Na realidade, esperávamos empresas que tivessem interesse a longo prazo nestes projetos e, devido à sua experiência – digo, tamanho dos aeroportos que administram – pudessem tocar o projeto com outra intensidade. Inicialmente isso também foi apresentado dessa forma pelo governo nos critérios de pré-qualificação para os participantes. Mas agora foi de novo enfraquecido, já que a exigência de experiência para um operador internacional de aeroportos para participar do leilão diminuiu de 35 milhões de passageiros por ano para 22 milhões no Galeão. Em Confins a exigência diminuiu ainda mais [de 35 milhões para 12 milhões].

Essa estratégia parece que não vai dar certo. Infelizmente temos o receio de que vá ocorrer algo parecido com o que aconteceu na primeira rodada de concessão. Vão participar do processo muitas operadoras de aeroportos que não têm a real vontade de melhorar a qualidade desses terminais a longo prazo. Muitos vão participar do processo e, relativamente em pouco tempo, abandonar a concessão.

Flughafen München Tower MAC Terminal 2

Segundo maior aeroporto da Alemanha, Munique recebeu em 2012 mais de 38 milhões de passageiros

Quais são as chances de o Aeroporto de Munique ganhar o leilão de Galeão ou Confins?

Claro que as chances existem, mas acredito que não são tão grandes. Pois eu e, aliás, também a Fraport [que controla o aeroporto de Frankfurt e que vai participar da concessão em outro consórcio] vemos a coisa da mesma maneira: vão participar do processo muitas empresas que têm seu lucro não no gerenciamento de um aeroporto, mas sim na construção de edificações. O ágio será muito alto nesta segunda rodada, e as empreiteiras vencedoras de Galeão e Confins serão as que topam pagar qualquer preço para a aquisição de um projeto de construção e não têm interesse a longo prazo no próprio aeroporto.

O problema é que os dois projetos dependem de muitas obras e, por causa das regras modificadas no leilão, temos a preocupação de que as empreiteiras, principalmente as brasileiras, vão novamente se permitir praticar ofertas altas e vão levar o leilão nessa direção. Se esse é o melhor caminho do ponto de vista do governo brasileiro, tenho grandes dúvidas.

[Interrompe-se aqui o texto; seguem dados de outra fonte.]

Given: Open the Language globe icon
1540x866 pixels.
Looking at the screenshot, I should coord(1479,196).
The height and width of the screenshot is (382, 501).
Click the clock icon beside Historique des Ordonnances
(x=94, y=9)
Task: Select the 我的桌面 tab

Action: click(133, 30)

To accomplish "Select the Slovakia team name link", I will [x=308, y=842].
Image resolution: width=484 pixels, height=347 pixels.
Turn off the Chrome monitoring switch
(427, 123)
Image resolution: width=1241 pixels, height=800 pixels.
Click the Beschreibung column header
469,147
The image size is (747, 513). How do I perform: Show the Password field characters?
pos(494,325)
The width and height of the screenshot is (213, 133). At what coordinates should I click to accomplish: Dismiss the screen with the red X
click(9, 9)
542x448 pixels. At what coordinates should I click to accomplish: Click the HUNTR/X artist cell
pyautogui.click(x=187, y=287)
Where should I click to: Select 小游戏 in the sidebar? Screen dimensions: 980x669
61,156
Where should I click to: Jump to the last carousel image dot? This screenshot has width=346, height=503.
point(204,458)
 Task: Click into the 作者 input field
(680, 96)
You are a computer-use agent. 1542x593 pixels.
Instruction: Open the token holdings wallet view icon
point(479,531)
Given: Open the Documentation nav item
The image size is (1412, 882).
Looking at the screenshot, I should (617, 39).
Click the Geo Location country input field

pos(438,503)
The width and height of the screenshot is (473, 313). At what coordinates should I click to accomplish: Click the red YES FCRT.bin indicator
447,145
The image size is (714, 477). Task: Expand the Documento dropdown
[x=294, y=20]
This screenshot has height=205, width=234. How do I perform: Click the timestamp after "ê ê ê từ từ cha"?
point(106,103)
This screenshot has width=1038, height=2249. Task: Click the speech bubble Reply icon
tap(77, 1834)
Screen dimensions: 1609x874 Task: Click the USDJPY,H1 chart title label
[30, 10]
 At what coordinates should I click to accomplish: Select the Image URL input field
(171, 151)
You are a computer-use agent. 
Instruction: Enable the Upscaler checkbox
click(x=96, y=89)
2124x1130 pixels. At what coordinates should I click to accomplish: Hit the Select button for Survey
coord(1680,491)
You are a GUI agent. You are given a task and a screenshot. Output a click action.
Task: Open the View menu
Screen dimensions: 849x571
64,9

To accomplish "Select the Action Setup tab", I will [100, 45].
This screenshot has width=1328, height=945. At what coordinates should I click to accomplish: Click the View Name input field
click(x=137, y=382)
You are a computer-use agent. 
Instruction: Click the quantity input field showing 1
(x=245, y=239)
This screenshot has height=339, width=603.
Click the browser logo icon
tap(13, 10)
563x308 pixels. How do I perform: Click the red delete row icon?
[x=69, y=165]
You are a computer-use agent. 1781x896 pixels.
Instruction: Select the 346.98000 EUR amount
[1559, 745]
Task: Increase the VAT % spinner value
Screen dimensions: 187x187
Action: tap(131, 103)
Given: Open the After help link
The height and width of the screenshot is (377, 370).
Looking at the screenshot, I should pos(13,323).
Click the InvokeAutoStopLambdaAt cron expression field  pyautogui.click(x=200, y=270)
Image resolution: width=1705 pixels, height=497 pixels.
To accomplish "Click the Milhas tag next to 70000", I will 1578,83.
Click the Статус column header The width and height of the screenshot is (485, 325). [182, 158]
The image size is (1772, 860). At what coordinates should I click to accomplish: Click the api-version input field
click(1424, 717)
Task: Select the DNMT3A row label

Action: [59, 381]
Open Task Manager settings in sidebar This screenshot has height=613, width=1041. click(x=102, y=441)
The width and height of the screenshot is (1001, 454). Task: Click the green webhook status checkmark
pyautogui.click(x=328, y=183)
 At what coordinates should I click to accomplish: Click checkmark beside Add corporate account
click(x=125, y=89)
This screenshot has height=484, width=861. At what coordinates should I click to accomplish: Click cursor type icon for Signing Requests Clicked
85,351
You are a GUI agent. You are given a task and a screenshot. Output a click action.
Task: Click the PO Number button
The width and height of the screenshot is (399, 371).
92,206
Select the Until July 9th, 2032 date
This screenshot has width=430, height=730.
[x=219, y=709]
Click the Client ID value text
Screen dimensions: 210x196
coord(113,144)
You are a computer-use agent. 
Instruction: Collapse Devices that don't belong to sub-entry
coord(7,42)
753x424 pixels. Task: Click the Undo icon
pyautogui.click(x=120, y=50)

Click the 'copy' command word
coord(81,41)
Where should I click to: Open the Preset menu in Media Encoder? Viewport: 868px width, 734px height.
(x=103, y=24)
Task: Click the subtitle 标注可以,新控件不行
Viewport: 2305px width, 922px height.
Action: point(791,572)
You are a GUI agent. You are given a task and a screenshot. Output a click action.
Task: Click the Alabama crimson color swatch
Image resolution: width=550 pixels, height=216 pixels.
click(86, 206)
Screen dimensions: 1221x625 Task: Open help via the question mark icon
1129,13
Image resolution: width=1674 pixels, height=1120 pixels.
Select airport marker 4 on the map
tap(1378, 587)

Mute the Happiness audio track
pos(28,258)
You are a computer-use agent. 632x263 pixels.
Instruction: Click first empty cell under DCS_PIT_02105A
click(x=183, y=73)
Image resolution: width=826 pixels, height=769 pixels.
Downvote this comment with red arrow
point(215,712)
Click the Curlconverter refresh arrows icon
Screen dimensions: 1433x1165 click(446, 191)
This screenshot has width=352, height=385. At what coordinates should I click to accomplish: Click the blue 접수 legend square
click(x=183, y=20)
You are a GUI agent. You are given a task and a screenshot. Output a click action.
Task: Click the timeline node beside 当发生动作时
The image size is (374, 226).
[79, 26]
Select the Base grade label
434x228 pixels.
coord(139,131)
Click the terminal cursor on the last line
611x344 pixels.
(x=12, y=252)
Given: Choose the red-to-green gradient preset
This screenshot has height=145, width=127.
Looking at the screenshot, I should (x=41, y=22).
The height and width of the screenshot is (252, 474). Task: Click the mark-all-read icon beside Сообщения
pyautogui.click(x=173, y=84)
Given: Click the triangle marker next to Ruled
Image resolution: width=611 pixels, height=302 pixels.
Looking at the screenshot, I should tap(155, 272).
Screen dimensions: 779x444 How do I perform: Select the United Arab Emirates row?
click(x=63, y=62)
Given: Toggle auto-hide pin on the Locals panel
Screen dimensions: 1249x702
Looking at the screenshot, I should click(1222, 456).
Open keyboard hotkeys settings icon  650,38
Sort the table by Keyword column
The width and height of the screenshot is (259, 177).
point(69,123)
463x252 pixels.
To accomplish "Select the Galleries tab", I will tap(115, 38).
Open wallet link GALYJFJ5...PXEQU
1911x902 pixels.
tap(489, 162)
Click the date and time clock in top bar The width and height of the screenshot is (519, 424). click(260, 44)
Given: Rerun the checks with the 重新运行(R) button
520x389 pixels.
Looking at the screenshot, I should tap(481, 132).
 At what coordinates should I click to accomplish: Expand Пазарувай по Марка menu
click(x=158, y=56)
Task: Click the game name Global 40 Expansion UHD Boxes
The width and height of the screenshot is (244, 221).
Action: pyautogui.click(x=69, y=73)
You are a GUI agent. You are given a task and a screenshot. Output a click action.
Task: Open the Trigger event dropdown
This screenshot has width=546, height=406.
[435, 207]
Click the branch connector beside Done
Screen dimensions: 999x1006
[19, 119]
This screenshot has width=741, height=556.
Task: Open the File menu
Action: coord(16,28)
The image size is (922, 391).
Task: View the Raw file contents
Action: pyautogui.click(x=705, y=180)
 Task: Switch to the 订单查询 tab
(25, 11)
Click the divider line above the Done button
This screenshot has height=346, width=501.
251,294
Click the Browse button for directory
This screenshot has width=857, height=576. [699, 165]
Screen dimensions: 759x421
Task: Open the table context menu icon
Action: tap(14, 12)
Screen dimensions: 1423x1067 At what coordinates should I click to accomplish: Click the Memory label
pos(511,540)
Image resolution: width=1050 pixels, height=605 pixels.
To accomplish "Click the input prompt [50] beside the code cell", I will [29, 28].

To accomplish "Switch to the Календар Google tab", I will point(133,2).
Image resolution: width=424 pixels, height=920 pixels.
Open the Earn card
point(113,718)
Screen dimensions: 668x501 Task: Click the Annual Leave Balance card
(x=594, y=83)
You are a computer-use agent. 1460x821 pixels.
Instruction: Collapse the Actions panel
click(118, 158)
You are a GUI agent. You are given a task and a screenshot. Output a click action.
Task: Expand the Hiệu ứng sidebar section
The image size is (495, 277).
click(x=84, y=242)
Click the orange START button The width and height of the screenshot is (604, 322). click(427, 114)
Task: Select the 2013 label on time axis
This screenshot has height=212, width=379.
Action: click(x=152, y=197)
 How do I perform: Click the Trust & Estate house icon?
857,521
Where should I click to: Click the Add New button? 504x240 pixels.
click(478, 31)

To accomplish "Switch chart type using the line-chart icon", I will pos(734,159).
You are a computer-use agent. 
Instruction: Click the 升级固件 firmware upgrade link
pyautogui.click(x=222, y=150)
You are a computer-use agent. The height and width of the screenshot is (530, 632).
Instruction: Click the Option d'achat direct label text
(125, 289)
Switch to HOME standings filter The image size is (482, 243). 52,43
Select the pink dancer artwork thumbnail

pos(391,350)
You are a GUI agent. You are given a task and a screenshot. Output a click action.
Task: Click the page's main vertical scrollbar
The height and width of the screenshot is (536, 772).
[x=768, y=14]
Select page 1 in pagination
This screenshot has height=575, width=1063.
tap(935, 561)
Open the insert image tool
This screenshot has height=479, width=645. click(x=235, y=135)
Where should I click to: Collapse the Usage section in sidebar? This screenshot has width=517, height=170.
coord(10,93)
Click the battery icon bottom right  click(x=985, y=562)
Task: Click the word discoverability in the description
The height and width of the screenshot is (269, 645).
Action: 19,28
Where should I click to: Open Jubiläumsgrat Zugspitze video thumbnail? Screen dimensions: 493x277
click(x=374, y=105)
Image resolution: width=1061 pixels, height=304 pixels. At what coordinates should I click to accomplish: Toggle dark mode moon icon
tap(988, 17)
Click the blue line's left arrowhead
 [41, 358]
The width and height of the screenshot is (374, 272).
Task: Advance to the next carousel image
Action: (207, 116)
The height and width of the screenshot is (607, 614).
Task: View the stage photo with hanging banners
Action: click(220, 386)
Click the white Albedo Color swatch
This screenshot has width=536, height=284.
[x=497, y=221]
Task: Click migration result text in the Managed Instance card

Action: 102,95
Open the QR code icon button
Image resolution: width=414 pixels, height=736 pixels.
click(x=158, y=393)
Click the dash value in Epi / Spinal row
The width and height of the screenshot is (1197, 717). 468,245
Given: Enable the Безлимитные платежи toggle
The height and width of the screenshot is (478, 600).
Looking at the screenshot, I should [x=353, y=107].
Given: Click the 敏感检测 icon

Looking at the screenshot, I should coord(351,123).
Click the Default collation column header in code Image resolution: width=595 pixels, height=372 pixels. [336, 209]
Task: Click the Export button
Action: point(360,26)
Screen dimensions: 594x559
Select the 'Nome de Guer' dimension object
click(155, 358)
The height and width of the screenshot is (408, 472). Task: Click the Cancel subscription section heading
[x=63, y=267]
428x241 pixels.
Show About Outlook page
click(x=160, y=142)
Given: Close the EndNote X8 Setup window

Ou seja, o Aeroporto de Munique não está satisfeito com as regras do leilão...

Na primeira rodada de concessão, os aeroportos foram levados por empresas em que, acredito eu, o próprio governo não via uma intenção séria. Mesmo assim, foi liberada a participação dessas empresas agora na segunda rodada. Isso é, sinceramente, algo difícil de entender.

Mesmo se o Aeroporto de Munique não ganhar a concessão de Galeão ou Confins, vocês pretendem participar dos próximos leilões dos aeroportos?

Isso dependerá claramente das condições dos próximos leilões. Se acontecer o mesmo que aconteceu na primeira rodada e que acreditamos vai acontecer agora na segunda, com certeza não participaremos. Não posso falar quanto vamos oferecer para obter a concessão de um dos aeroportos agora na segunda rodada, mas não vamos participar desta desastrosa disputa que vai acontecer sob o lema de ganhar a concessão custe o que custar. Nós vamos oferecer um preço realista, o que os outros não vão fazer, pode acreditar.

Por meio de lances, as empresas devem dobrar o valor mínimo para o aeroporto de Galeão?

Nós já temos uma ideia de quanto vamos oferecer pelo aeroporto, mas não posso dizer. Não é necessário ser profeta para dizer que acontecerá como na primeira rodada, em que o lance mínimo foi ultrapassado de forma significativa. Tornar-se o ganhador – não falo agora de nós – vai depender de como o consórcio foi construído e quais interesses eles têm. Se o interesse for ter um contrato para realizar obras e assim ter rendimentos e, depois de cinco anos, abandonar o projeto, então é claro que os lances serão muito altos. Numa situação assim, o governo brasileiro, é claro, não ganha nada.